What I would strongly advise against is time commitment asymmetry. The prime example is when one founder works full time, quits their job, and puts every living hour into the startup, while the other founder is hanging out on the edges, still has a job, puts in a few hours here and there, tries to help out, and maybe even had ‘the idea.’ This is a recipe for co-founder hell.
4. Similar Expertise
Co-founders should be of a similar weight class. What I mean by this is that they need to have a similar reputation, influence, skill, capabilities, and so forth. They don’t have to have the same skill (in fact it is probably good to have someone with technical expertise and someone with business expertise), but each founders’ level of expertise need to be similar. So if one founder is an extremely well known innovator with three start-ups under her belt, then ideally the other one should have a similar configuration. If you don’t, you have a situation similar to a time commitment asymmetry where one person does all the work, or in this case is responsible for all of the positive contribution to the company, and the other one doesn’t. That will lead to relationship blow up scenarios at some point or another.
In this context, also avoid “single task” co-founders. You are looking for people who are first and foremost leaders. They might be technical leaders but they shouldn’t be just writers of code (or just accountants, etc.). That might work very well early on, but introduce great stress when your venture scales.
The only exception to these balancing issues, and one I’ve lived myself, is if you have a matching asymmetry somewhere else that offsets the imbalance (e.g. highly experienced co-founder with limited time vs. inexperienced co-founder full time).
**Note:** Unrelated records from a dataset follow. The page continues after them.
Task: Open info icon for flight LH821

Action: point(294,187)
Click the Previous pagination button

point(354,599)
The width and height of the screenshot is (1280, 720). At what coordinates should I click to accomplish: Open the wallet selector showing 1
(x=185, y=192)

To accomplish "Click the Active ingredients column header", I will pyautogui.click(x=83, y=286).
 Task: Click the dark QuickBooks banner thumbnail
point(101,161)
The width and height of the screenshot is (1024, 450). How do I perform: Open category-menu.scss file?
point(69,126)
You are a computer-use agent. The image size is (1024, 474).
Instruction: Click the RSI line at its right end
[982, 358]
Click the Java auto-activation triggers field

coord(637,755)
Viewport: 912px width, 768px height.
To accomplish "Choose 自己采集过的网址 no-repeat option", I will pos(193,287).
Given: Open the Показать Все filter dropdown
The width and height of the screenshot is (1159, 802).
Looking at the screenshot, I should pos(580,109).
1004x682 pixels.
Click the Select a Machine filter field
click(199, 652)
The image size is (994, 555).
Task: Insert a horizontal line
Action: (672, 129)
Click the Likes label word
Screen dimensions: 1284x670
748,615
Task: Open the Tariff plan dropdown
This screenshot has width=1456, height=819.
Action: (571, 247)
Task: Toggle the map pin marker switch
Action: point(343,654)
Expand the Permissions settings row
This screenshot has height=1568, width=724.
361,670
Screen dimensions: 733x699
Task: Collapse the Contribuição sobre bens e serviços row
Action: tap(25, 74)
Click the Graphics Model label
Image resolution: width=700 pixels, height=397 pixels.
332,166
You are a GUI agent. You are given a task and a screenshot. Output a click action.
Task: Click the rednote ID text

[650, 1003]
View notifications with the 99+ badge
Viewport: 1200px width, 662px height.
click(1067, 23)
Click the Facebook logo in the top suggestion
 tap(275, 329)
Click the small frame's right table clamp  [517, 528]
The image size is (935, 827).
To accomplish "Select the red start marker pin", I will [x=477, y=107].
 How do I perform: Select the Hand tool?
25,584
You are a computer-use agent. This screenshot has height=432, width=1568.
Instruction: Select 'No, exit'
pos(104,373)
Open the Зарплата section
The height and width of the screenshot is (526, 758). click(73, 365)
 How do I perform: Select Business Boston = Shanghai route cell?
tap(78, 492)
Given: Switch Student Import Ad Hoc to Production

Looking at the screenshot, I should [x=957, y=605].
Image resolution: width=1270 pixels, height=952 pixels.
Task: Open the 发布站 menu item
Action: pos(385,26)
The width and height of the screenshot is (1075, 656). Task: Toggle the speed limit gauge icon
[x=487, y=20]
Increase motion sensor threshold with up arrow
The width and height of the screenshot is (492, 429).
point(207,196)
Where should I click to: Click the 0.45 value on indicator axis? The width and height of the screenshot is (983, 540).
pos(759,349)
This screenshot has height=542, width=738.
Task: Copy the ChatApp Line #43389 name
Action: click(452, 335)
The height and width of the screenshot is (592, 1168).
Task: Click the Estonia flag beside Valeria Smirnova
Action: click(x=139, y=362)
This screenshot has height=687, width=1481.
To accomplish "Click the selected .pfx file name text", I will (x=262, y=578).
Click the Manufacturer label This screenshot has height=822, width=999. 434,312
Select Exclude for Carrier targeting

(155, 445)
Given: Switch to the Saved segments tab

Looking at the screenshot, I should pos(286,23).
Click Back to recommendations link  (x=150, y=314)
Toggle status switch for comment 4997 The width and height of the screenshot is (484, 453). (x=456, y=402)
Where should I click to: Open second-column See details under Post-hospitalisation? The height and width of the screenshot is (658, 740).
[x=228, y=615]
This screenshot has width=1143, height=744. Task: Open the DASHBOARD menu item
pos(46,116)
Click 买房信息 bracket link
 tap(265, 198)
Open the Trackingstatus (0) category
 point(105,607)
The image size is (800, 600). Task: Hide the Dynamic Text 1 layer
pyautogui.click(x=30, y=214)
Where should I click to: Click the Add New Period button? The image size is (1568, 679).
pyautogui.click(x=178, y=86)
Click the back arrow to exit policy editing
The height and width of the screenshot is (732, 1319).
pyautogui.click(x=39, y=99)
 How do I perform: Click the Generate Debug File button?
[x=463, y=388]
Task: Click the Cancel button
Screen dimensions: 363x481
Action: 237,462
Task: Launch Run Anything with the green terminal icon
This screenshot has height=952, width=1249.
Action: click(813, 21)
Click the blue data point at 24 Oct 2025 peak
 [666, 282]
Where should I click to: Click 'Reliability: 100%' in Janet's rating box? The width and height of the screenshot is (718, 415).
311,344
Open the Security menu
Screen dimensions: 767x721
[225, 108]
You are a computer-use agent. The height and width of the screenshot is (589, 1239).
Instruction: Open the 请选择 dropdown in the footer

That’s very difficult to pull off but can work if the alignment of goals and values is very strong.
5. Relationship Distance
Co-founders should have some degree of distance in their relationship. This sounds counter-intuitive: “Why shouldn’t I be best friends with my co-founder as I will be spending so much of my time with her anyhow?” That’s precisely why you shouldn’t be best friends. Or married. Or siblings. And so forth. Unlike traditional business, startups go through massive amounts of change, stress and performance fluctuation. As a founder, you will already be deeply entangled with your venture at the emotional level. An additional layer of emotional involvement with your co-founder will make objective decisions even harder, decreasing the likelihood that significant founder relationship issues are dealt with before they become major problems, and ultimately having a negative impact on the stability of your startup in the long run.
Of course you need to like and respect your co-founder. But consider what would happen if you had to tell him that he isn’t performing or that his big idea isn’t panning out. If there is any emotional awkwardness in that imaginary dialog then you have a problem. I have seen family members sue each over their joint start-ups. You don’t want to go there.